• PASSAGE FOR REVIEW:
**********
Two men were today handed jail sentences totalling 36 years after being found guilty of the murder of a man found stabbed to death outside a property in Worcester.

Rafael Marks, aged 20, of Nooklands Croft, Birmingham, who also goes under the name Rikko, and Micah Golding, aged 21, of Broughton Road, Birmingham, both denied murdering 39-year-old Adrian Locke but were convicted after a 11-day trial at Worcester Crown Court.

Both were given life terms along with recommendations from Judge Robert Juckes QC that Golding should serve a minimum of 20 years and Marks 16 years.

Both had, however, pleaded guilty to conspiring to supply class A drugs, heroin and crack cocaine, in Worcester between 1 December 2012 and 3 January 2013. Golding and Marks were respectively given four and four-and-a-half-year concurrent sentences for that offence.

The court heard that the pair had been supplying drugs from a flat in Teme Road, Tolladine. Mr Locke, who lived at Wych Road, Droitwich, went to the flat on the evening of January 2 this year looking for drugs but when he was turned away an argument ensued.

Moments later Golding, who was aware of Marks’ imminent return to the building, left the flat armed with a knife and Mr Locke was confronted by both men.

A short time later Mr Locke was found on the ground outside the property with several stab wounds, including one which had penetrated his heart. He was confirmed dead at the scene by a doctor.

Detective Inspector Stuart Murphy of Worcester CID said that the knife used in the murder was recovered at the scene and both Golding and Marks’ DNA was found on it.

He said the pair ran a highly organised drugs operation from Teme Road, catching a train in from Birmingham every morning and then returning after they had finished their dealing.

Although they were only known by their nicknames, ‘P and D’, detectives were able to trace them from witness accounts, their own intelligence and subsequent police enquiries.

After sentencing Det Insp Murphy said: “This case illustrates the misery and harm that drugs can cause in communities, and Golding and Marks were central to that in Worcester.

“The fact that this murder took place ‘in public’ has had a big impact on the neighbourhood where Mr Locke was very well known. He did not deserve to lose his life in such a brutal fashion and the manner of his death shocked a lot of people who came forward to give evidence.

“Some of the witnesses’ circumstances meant that they were brave in coming forward to support our investigation and we are very grateful for that.

“This has been a complex case, which at the outset involved more than 40 officers and staff from West Mercia. We are very grateful for the contribution made by the Crown Prosecution Service and also West Midlands Police who assisted with arresting Golding and Marks and securing scenes in the Birmingham area.

“Both these men fully deserve to be behind bars and the seriousness of their crimes is reflected by the lengthy sentences handed down by the court today. We hope that it reassures the community and provides some peace of mind to Mr Locke’s family who have been very supportive of the police investigation and have shown great dignity throughout this difficult time.

“While cases like this are thankfully rare the outcome sends out a very clear message that there is no place in society for criminals whose lives revolve around drugs and violence. Those persons who deal in drugs in South Worcestershire and the wider West Mercia area, should be under no illusion that we will do all we can to make those activities as uncomfortable as possible.”
**********
• DATASET EXCERPTS:
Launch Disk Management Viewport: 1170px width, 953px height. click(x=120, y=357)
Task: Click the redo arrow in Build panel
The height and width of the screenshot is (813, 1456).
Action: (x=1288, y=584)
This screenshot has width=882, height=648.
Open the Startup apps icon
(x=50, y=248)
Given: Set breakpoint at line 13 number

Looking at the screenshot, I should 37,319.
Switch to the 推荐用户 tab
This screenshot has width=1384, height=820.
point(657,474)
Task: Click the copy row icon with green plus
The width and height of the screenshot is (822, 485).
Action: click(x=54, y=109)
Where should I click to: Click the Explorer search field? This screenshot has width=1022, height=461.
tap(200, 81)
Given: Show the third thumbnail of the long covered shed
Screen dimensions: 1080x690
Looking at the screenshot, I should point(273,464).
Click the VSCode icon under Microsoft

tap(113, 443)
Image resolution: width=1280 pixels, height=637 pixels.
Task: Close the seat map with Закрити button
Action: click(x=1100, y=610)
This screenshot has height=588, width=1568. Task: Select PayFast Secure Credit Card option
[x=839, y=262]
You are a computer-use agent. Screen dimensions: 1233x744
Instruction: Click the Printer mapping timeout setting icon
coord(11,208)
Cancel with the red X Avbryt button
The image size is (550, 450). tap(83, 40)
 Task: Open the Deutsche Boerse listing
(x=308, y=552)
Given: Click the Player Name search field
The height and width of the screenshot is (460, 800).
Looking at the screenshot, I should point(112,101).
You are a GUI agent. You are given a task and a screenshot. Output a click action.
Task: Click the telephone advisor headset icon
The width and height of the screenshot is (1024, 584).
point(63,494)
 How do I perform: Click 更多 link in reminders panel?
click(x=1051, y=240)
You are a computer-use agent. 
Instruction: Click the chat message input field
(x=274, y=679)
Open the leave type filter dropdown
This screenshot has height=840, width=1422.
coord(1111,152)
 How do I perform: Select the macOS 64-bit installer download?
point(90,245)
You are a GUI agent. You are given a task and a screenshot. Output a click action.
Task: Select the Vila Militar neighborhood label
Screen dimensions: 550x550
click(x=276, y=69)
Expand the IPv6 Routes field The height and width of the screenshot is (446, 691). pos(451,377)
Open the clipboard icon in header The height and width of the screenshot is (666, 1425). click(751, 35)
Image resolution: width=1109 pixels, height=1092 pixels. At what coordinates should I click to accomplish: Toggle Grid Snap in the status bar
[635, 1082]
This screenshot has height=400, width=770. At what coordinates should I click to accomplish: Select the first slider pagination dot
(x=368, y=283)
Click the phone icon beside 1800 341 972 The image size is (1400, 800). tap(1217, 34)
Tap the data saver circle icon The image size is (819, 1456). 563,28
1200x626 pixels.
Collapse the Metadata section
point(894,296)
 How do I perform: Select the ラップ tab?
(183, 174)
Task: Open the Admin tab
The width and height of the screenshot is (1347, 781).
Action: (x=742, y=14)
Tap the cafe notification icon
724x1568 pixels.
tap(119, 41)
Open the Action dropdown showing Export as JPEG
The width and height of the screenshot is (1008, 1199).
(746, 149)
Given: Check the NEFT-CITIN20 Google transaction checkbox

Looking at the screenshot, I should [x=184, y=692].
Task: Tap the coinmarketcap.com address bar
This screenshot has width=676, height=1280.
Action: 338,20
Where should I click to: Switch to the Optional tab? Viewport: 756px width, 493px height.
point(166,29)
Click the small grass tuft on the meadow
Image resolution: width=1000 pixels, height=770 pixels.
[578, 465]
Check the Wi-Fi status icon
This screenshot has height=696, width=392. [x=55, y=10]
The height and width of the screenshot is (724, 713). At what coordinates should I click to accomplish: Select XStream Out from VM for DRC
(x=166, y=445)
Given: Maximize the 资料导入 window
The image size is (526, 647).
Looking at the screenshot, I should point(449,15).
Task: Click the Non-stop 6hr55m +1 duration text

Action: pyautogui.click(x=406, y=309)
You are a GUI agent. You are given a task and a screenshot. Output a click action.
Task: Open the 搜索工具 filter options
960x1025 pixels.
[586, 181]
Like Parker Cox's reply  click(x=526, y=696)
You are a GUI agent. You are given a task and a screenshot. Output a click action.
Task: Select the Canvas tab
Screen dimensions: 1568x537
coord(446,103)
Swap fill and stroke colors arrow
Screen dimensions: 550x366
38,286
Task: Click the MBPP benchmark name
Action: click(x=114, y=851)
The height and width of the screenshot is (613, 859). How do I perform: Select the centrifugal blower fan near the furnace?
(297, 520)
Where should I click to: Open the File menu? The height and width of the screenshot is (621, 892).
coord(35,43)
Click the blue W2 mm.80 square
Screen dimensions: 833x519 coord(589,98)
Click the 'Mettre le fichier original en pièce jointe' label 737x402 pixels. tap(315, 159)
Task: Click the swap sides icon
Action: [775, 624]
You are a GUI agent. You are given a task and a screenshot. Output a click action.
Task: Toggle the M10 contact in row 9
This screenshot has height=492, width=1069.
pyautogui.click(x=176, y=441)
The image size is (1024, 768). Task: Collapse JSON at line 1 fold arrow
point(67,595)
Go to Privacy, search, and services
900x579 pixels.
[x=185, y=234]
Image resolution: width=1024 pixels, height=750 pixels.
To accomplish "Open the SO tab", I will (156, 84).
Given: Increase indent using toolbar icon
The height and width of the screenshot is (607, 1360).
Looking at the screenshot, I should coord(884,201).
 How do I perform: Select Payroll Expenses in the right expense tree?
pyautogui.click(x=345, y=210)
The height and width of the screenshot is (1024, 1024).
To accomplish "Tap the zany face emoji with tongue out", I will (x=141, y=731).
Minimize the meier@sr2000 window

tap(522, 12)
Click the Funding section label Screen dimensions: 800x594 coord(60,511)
**********
• USING THE INFORMATION:
[1] How would you render this sentence from the Worcester murder report in Spanish: "The court heard that the pair had been supplying drugs from a flat in Teme Road, Tolladine."?
[2] Can you output, verbatim, the part of the Worcester murder report that opens with the words containing "After sentencing Det" and closes with "to give evidence."?

• PER-TASK ANSWERS:
[1] El tribunal escuchó que los dos habían estado suministrando drogas desde un piso en Teme Road, Tolladine.

[2]
After sentencing Det Insp Murphy said: “This case illustrates the misery and harm that drugs can cause in communities, and Golding and Marks were central to that in Worcester.

“The fact that this murder took place ‘in public’ has had a big impact on the neighbourhood where Mr Locke was very well known. He did not deserve to lose his life in such a brutal fashion and the manner of his death shocked a lot of people who came forward to give evidence.